A pane cibernética causada pela CrowdStrike está custando caro para a empresa. As ações caíram de US$ 343 para os US$ 228, um tombo de 33%. E o futuro próximo não parece tão auspicioso: a Delta Airlines calcula ter perdido até US$ 500 milhões por conta do apagão e decidiu processar a empresa de cibersegurança, abrindo um caminho que pode ser seguido por outras empresas afetadas pela pane. E são milhares delas, mundo afora.
Se as cifras ajudam a dimensionar o gigantismo deste mercado, as imagens de aeroportos, hospitais, emissoras de TV e restaurantes parados por conta do bug foram bem didáticas para mostrar ao grande público como o mundo depende da infraestrutura cibernética fornecida por empresas como a CrowdStrike e a Palo Alto.

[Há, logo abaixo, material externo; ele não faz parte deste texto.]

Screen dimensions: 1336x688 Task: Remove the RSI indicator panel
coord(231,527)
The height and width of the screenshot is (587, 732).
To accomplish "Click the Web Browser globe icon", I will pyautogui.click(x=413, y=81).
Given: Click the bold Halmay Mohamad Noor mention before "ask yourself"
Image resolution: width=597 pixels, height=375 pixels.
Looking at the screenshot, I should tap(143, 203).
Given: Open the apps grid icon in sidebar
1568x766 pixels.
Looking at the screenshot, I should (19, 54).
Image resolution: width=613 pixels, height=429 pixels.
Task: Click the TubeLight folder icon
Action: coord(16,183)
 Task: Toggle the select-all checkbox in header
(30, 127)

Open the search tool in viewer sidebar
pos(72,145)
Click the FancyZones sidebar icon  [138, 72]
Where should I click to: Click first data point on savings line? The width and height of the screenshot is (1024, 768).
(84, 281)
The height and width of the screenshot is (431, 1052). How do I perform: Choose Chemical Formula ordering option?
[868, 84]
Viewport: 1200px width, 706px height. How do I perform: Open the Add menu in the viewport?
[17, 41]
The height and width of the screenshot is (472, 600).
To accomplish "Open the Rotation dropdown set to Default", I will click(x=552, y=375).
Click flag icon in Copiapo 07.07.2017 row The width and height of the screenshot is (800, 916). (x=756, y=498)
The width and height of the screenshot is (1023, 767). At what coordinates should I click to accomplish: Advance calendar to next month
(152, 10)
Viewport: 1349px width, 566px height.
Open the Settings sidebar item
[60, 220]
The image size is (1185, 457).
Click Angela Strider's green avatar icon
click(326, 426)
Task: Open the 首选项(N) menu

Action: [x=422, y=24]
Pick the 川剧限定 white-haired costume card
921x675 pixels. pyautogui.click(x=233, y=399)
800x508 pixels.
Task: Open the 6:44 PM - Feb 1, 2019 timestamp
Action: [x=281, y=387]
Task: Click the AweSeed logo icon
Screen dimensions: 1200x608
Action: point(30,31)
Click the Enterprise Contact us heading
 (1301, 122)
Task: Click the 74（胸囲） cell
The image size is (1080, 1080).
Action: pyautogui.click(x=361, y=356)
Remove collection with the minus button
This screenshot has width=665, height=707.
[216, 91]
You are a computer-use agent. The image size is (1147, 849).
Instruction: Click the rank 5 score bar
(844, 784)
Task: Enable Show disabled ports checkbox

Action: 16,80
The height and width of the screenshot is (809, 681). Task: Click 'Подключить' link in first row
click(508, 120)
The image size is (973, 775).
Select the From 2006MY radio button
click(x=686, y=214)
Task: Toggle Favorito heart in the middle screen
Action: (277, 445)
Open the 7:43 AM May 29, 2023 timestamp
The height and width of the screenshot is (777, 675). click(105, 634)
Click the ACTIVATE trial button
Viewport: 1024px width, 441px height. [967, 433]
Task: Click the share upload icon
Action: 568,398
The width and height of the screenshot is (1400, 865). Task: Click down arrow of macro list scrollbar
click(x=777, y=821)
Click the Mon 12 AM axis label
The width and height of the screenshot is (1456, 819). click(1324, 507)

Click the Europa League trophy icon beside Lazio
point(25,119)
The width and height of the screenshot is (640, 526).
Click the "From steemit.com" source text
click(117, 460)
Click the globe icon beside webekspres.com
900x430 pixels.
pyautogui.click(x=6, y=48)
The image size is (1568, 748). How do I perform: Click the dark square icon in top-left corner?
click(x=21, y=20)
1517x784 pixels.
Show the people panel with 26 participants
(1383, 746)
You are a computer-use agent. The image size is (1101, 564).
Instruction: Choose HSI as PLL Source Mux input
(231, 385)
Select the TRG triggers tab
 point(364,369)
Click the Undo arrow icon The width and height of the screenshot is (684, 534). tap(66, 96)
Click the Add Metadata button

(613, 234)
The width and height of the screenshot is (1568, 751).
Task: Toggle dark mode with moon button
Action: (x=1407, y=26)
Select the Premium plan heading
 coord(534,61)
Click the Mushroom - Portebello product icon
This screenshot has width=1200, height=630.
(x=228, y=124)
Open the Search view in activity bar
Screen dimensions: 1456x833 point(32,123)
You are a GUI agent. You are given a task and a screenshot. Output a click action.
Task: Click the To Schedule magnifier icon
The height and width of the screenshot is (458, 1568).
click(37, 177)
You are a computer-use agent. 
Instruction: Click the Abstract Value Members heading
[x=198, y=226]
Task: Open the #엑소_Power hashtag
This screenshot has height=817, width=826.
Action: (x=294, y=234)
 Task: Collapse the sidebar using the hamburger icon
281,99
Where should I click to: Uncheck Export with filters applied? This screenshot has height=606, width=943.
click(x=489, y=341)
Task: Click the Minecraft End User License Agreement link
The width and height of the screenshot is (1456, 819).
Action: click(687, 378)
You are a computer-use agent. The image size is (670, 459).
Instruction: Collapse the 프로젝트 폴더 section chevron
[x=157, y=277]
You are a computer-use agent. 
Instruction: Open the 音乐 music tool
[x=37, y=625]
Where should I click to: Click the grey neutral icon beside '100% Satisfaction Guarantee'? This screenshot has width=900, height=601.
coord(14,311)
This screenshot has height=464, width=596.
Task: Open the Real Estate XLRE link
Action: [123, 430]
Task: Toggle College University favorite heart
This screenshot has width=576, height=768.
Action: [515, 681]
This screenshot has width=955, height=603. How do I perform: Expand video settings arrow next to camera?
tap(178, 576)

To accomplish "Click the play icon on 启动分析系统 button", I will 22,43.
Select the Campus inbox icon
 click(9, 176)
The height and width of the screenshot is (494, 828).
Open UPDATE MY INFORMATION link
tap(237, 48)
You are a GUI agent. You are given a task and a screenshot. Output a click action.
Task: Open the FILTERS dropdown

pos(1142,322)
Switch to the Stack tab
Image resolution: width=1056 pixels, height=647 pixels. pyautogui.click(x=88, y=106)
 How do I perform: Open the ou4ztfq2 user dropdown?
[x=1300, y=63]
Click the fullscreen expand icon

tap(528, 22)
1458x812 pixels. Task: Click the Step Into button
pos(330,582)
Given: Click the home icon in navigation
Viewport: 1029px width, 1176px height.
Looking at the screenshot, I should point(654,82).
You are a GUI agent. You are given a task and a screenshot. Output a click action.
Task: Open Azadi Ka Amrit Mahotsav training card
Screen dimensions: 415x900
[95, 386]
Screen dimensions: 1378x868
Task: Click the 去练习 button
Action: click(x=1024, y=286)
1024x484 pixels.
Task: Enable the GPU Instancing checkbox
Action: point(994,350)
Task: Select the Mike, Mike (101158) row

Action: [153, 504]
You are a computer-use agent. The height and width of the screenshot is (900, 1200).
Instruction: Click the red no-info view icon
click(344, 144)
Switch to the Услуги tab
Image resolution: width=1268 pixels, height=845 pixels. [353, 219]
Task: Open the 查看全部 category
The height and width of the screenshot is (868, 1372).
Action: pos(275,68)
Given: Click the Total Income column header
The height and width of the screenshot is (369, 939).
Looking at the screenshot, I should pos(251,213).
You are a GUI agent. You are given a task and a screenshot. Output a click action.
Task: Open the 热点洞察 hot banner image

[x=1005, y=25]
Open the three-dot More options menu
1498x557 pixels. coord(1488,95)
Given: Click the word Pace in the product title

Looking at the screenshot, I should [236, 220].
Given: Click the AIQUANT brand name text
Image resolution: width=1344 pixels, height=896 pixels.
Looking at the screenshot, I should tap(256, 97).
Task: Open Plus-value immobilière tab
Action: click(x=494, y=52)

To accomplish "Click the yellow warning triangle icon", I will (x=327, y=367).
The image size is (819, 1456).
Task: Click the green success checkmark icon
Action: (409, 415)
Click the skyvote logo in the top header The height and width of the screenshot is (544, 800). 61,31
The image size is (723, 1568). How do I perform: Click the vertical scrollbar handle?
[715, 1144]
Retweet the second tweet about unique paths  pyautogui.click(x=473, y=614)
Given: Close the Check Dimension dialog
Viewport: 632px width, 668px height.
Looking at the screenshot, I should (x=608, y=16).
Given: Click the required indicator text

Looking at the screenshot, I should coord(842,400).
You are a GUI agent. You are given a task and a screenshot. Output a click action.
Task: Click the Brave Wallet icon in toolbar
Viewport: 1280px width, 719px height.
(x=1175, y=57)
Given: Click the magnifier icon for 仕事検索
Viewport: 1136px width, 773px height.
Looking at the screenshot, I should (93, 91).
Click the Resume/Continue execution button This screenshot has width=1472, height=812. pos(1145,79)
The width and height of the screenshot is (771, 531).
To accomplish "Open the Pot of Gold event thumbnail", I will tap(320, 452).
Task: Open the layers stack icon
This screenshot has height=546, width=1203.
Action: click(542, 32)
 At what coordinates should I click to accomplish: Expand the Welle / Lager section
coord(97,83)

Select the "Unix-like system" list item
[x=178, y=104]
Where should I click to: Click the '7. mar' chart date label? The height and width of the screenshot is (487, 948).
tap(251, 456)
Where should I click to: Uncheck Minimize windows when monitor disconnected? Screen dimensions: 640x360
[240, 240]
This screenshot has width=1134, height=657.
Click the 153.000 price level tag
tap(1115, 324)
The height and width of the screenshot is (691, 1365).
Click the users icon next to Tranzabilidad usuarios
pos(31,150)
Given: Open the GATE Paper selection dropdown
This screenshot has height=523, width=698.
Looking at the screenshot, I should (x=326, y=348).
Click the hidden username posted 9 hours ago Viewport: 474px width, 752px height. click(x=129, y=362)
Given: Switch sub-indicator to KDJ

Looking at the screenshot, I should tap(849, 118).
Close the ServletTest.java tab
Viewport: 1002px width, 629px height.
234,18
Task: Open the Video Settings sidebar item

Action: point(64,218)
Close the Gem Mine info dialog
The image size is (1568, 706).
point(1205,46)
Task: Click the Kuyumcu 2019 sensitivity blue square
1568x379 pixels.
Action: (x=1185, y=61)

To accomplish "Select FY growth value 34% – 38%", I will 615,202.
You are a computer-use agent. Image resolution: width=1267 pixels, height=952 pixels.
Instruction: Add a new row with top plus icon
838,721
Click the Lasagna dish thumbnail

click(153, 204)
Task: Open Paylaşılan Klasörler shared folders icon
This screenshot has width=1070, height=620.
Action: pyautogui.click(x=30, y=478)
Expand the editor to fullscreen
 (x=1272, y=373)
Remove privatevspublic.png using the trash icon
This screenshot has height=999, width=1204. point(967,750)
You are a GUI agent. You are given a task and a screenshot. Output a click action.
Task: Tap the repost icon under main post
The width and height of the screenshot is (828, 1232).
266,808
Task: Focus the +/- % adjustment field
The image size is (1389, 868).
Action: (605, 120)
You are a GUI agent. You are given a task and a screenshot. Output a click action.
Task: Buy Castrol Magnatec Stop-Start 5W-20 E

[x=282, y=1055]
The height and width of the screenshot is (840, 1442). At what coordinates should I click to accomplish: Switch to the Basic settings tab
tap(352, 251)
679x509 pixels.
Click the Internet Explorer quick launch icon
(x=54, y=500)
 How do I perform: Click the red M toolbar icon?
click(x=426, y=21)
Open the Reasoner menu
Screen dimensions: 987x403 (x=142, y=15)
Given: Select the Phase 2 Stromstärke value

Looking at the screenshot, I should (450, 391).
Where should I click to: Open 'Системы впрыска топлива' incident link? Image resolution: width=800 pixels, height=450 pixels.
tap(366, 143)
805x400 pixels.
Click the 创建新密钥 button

Este é um debate que está apenas no início.
O CEO da CrowdStrike, George Kurtz, foi convocado a prestar depoimento ao Conselho de Segurança Interna dos Estados Unidos, órgão do governo americano que trata de questões que possam trazer risco ao país. A audiência deve acontecer nas próximas semanas.
O InvestNews entrou em contato com a CrowdStrike, mas a empresa preferiu não se pronunciar sobre o assunto.